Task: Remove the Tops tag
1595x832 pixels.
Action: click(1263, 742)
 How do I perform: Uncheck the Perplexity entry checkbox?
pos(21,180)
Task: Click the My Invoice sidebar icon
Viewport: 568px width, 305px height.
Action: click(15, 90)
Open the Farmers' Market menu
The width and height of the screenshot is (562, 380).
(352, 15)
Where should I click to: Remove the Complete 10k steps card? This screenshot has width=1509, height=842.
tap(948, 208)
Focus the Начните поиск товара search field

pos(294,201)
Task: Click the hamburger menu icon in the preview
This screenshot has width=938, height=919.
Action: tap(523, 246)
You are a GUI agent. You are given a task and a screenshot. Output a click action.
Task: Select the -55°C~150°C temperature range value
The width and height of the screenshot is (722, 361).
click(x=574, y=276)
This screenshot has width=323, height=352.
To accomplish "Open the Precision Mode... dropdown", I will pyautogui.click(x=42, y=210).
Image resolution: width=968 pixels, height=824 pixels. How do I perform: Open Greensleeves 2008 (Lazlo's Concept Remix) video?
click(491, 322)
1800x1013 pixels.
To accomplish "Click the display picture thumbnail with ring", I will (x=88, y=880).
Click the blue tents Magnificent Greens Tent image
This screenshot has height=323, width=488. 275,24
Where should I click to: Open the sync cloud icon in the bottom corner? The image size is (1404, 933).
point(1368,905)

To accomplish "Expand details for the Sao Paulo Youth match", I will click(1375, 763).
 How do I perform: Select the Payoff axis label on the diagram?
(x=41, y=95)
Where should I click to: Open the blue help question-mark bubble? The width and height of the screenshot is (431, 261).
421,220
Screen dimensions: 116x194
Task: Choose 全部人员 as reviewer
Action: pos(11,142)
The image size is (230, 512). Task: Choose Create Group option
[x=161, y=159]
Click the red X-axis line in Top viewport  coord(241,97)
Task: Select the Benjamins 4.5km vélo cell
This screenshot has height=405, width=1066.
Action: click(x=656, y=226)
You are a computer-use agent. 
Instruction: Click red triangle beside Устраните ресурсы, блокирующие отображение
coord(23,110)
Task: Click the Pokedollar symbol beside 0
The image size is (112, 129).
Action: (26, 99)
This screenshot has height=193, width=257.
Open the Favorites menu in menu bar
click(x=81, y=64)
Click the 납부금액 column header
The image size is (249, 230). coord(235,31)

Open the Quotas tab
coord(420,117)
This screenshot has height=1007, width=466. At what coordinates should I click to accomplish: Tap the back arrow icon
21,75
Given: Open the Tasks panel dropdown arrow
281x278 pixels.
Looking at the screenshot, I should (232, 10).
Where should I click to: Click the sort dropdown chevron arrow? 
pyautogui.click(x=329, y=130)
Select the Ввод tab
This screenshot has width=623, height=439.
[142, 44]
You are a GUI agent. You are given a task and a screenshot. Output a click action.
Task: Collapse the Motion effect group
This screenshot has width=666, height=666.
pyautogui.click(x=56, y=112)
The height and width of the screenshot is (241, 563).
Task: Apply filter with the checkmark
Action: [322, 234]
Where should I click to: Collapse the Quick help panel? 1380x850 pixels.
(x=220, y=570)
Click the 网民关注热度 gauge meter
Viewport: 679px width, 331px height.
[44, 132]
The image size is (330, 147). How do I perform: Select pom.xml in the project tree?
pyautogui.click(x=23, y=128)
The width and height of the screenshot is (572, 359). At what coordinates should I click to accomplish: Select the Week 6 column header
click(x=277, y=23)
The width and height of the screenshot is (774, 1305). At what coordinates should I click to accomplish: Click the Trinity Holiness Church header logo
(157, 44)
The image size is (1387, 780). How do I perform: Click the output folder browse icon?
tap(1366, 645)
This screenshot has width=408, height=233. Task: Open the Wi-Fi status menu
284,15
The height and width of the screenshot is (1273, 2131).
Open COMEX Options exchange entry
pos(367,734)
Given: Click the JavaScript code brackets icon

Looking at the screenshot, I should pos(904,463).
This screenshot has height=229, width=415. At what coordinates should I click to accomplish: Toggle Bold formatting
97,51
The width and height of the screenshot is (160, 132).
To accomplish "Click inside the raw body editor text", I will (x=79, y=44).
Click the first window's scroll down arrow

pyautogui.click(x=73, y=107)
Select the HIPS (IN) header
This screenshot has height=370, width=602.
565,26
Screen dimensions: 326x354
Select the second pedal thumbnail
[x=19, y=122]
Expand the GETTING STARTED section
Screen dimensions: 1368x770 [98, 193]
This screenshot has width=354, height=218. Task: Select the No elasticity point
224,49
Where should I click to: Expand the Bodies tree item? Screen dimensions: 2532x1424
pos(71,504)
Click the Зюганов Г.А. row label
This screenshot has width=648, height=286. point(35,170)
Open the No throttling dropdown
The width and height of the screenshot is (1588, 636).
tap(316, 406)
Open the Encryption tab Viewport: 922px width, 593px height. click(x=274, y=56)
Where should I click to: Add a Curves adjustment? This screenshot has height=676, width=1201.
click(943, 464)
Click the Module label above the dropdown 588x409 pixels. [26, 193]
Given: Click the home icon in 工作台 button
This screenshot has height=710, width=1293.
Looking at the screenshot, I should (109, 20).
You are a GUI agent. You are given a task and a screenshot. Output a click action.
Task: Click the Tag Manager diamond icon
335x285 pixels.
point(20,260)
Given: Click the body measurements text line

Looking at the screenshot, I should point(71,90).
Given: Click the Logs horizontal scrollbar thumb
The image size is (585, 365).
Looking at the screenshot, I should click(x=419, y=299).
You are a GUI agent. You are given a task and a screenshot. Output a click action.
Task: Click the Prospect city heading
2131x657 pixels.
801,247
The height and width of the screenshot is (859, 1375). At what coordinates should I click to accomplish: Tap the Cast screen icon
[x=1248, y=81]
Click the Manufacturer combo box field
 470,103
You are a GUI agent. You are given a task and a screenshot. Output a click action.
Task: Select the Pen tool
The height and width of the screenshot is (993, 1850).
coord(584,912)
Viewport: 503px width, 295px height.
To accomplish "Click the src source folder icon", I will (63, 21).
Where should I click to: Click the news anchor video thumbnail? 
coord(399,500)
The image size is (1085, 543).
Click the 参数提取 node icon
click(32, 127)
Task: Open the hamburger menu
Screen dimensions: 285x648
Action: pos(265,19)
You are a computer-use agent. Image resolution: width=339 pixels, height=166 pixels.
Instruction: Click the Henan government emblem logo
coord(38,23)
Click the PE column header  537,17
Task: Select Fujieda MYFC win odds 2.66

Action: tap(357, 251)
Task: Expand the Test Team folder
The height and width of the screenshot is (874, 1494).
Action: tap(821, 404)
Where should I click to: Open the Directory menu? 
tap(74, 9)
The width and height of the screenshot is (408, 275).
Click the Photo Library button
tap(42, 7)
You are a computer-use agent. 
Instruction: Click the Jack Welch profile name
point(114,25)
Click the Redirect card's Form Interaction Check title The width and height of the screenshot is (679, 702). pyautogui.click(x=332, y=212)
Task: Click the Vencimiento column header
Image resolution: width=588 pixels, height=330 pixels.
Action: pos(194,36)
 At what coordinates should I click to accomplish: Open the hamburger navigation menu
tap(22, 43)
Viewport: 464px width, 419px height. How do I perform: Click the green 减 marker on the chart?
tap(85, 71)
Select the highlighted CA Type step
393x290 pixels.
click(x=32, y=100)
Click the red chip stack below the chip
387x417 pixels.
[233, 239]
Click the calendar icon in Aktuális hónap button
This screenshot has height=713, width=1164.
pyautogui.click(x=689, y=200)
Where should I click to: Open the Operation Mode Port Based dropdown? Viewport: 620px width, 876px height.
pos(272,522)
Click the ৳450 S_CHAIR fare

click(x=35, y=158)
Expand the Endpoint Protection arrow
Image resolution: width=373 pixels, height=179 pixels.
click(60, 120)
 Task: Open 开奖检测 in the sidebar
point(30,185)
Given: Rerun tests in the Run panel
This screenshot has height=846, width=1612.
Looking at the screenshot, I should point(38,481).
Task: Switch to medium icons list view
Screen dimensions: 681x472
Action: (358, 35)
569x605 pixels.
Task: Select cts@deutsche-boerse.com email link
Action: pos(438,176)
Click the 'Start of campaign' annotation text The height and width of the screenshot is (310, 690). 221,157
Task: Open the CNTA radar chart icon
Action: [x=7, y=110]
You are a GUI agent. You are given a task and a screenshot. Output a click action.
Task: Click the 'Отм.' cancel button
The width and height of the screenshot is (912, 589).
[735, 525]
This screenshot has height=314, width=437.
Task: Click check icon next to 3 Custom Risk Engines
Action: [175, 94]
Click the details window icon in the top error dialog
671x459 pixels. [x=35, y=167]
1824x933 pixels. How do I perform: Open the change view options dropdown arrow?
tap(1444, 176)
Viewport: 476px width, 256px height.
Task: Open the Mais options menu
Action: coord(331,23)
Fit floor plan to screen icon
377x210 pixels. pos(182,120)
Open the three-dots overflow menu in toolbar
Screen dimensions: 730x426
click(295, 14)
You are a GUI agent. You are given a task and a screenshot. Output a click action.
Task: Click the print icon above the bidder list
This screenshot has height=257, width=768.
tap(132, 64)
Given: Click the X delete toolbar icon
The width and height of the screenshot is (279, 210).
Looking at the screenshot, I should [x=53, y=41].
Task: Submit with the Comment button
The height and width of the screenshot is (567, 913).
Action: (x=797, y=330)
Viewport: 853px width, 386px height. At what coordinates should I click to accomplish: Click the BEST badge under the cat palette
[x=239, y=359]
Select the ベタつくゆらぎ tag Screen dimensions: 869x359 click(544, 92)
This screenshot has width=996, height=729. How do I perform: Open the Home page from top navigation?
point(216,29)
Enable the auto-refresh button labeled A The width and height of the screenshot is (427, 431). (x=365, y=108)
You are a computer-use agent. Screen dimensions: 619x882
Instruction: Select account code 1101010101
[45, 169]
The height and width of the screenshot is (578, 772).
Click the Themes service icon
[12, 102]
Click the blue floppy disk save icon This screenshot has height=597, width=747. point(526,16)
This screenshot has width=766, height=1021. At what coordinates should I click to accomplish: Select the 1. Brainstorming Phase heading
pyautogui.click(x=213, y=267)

**Given task**
Substitute "Collapse" for "Expand" in the material, starting at the line containing "Where should I click to: Open the Operation" and ending at the line containing "point(30,185)". Return only those lines, with everything else in them unchanged.

**Finished task**
Where should I click to: Open the Operation Mode Port Based dropdown? Viewport: 620px width, 876px height.
pos(272,522)
Click the ৳450 S_CHAIR fare

click(x=35, y=158)
Collapse the Endpoint Protection arrow
Image resolution: width=373 pixels, height=179 pixels.
click(60, 120)
 Task: Open 开奖检测 in the sidebar
point(30,185)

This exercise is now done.